I’m putting this down as a must-see. Even though I’ve been lukewarm on Westerns as a genre before, and unencouraged by some earlier forays, this film has made up my mind to at least check out Eastwood’s earlier efforts.

2 Responses

  1. I’ve never been much of a fan of Westerns myself, but I do enjoy the Sergio Leone ones. But those are more “exercises in style” than “western stories.” Sam Peckinpah made some good ones too, and there are a couple by Monte Hellman with Jack Nicholson that are pretty interesting.

    I’ve not seen Pale Rider, but I would probably like that in the same way. The thing is, the Western as a genre hasn’t really been a “vital” one; making a Western nowadays is like making a movie in black-and-white–more of a self-conscious artistic choice rather than something dictated by necessity (or the story).

    Someone once said that most science fiction films were just westerns set in space…certainly Outland (with Sean Connery) took this route rather deliberately. Maybe that’s where the westerns have gone…

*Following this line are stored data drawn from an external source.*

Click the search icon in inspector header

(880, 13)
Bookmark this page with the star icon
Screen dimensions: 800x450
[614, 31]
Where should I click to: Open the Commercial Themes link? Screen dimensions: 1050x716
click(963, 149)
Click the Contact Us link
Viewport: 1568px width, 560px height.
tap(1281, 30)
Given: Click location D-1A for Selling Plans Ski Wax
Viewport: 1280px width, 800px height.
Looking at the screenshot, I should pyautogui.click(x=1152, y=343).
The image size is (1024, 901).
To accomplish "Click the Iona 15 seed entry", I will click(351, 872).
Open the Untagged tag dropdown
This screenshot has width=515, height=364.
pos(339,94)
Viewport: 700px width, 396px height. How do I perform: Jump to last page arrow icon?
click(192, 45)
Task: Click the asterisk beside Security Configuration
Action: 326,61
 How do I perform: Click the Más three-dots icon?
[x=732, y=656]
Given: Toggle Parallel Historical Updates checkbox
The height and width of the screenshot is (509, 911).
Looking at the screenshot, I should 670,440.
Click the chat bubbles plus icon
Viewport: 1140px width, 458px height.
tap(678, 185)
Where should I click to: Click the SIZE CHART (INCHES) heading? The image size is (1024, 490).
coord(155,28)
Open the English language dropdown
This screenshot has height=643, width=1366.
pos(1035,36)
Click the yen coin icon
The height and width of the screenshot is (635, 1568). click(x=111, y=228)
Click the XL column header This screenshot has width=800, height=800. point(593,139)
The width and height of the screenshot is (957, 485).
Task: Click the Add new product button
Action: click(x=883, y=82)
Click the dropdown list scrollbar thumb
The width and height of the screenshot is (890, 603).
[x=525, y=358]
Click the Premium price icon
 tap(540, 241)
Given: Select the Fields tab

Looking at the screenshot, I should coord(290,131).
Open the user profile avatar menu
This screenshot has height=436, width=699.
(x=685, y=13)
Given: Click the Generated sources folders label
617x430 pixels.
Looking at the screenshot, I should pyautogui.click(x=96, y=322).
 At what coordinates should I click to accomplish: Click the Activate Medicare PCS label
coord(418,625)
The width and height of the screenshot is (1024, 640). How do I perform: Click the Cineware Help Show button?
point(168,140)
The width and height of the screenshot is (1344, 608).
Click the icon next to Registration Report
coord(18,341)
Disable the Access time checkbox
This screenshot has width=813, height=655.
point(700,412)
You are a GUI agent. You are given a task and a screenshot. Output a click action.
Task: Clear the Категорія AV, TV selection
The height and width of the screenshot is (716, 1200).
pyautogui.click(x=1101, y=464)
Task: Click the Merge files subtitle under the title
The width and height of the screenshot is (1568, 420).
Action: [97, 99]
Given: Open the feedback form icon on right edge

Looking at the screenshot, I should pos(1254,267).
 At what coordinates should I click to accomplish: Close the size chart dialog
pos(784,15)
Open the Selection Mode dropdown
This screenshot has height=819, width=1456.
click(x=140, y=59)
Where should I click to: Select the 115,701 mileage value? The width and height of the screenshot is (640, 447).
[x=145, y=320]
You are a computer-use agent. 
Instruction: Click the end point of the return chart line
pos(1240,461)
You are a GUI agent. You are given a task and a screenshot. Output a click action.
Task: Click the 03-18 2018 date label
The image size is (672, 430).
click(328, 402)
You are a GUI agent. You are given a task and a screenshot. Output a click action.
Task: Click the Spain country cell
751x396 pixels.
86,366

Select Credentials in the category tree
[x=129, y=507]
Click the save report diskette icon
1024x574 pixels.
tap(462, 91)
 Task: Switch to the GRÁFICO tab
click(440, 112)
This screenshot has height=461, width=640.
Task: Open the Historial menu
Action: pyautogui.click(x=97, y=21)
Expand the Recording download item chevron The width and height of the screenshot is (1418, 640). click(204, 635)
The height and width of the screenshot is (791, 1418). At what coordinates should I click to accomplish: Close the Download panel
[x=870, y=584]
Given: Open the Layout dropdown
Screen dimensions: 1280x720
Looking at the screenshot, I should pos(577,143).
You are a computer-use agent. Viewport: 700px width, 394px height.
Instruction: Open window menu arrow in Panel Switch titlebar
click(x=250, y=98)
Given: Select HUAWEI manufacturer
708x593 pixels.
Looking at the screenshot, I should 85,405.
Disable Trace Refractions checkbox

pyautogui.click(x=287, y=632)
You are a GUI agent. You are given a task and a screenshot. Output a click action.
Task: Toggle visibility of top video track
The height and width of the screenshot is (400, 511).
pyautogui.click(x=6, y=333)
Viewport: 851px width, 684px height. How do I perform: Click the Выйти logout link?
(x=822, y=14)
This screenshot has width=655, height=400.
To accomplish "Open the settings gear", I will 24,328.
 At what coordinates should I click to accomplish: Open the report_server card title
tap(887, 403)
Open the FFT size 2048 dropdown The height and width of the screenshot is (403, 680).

  2. Agreed on the bit about being a self-conscious choice of stylization. I kind of feel like there’s got to be something there, though.

    I suppose, in retrospect, I did see and enjoy Wyatt Earp. I wonder if that sort of escapes my general apathy towards Westerns by virtue of being biographical — That perhaps the Western as a genre for telling anything other than a [semi-]historical tale doesn’t excite me.

    Regardless, you’re absolutely right about science fiction. Firefly/Serenity comes to mind. That definitely captures the essence of the frontier.